The best results were shown by the sample after PENC at a temperature of 700 °C for all kilometers of tribological tests. Only samples that have been treated at this temperature reveal the presence in the structure, in addition to iron nitrides, of carbonitrides. The presence of iron carbonitrides additionally increases the antifriction properties of the modified layer. On the one hand, PENC at 700 °C makes it possible to obtain a high microhardness of the surface for effective abrasion resistance. On the other hand, the microhardness is lower than that of the samples after PENC at temperatures in the range of 750-850 °C, does not lead to smearing of copper from the counterbody onto the surface of the sample, as, for example, in Figure 23. Thus, high microhardness without copper sticking in the zone frictional contact and iron nitrides and carbonitrides distributed over the modified layer together make a significant positive effect on the tribotechnical characteristics of the mating of the bronze counterbody and the steel sample after PENC at a temperature of 700 °C.

5. Conclusions

(a) It is shown that PENC of medium carbon steel in a carbamide-based electrolyte solution at temperatures from 550 to 850 °C reduces the friction coefficient in pair with bronze, and the weight loss of both the sample and the bronze counterbody. PENC of the steel surface provides an increase in the contact stiffness and wear resistance of the steel-bronze friction pair.

(b) The friction coefficient and weight loss of the sample and counterbody decrease as the friction path increases. The minimum values of the friction coefficient for the entire time of testing are recorded at the end of the fifth kilometer of the friction path. The smallest weight loss of both the sample after PENC and the bronze counterbody working with it in pairs is also achieved at the fifth kilometer of testing.
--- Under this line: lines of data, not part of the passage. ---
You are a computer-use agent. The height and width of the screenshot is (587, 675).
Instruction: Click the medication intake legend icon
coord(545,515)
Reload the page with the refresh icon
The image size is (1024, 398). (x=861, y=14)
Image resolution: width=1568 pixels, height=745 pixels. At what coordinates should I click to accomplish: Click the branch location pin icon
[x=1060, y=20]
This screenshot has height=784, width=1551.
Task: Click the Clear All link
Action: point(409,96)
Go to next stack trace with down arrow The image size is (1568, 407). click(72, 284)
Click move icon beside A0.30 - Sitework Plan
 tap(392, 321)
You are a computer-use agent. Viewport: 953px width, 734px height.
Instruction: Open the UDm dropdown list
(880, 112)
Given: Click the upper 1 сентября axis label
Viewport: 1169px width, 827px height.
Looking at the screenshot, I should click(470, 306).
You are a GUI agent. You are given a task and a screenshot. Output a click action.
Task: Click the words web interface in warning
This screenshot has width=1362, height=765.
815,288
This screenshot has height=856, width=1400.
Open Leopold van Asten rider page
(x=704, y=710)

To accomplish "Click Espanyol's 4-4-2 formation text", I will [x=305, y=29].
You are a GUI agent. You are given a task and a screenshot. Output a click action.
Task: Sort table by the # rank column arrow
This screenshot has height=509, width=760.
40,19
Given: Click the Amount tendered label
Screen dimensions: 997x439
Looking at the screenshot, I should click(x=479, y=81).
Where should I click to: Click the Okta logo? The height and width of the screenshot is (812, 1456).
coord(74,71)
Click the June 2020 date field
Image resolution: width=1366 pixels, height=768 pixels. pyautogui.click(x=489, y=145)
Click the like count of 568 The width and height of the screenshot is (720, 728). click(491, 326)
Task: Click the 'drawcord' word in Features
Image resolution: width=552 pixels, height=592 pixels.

(c) The change in the tribological characteristics of the mating with increasing friction path is explained by the structure and phase composition of gradually abraded layers. The high hardness of the hardened zone, together with the influence of dispersed iron nitrides and carbonitrides distributed in it, ensures minimum friction coefficients and weight losses both from the side of the sample and from the side of the counterbody at the fourth and fifth kilometers of the test.

(d) It is found that in the friction tests carried out, the type of wear is fatigue in dry friction and plastic contact.

(e) The optimal PENC mode has been established, which provides the minimum values of both the friction coefficient and weight loss of the sample and the counterbody at any test kilometer. PENC at a temperature of 700 °C makes it possible to obtain a friction coefficient of 0.261 by the end of 5 km of testing, which is 2.3 times less than the control untreated sample. The weight loss of the sample after PENC at a temperature of 700 °C for the fourth and fifth kilometers of the test is 24.9 times less than that of the control. Over the last 2 km of the test, the counterbody loses 5.9 times less weight in comparison with the control pair. The contact stiffness after PENC at 700°C is 2.6 times greater than in a friction pair with an untreated sample. The optimal tribotechnical characteristics of the sample after PENC at a temperature of 700°C are explained by the high microhardness of the surface without copper sticking in the friction contact zone and by the iron nitrides and carbonitrides distributed over the modified layer.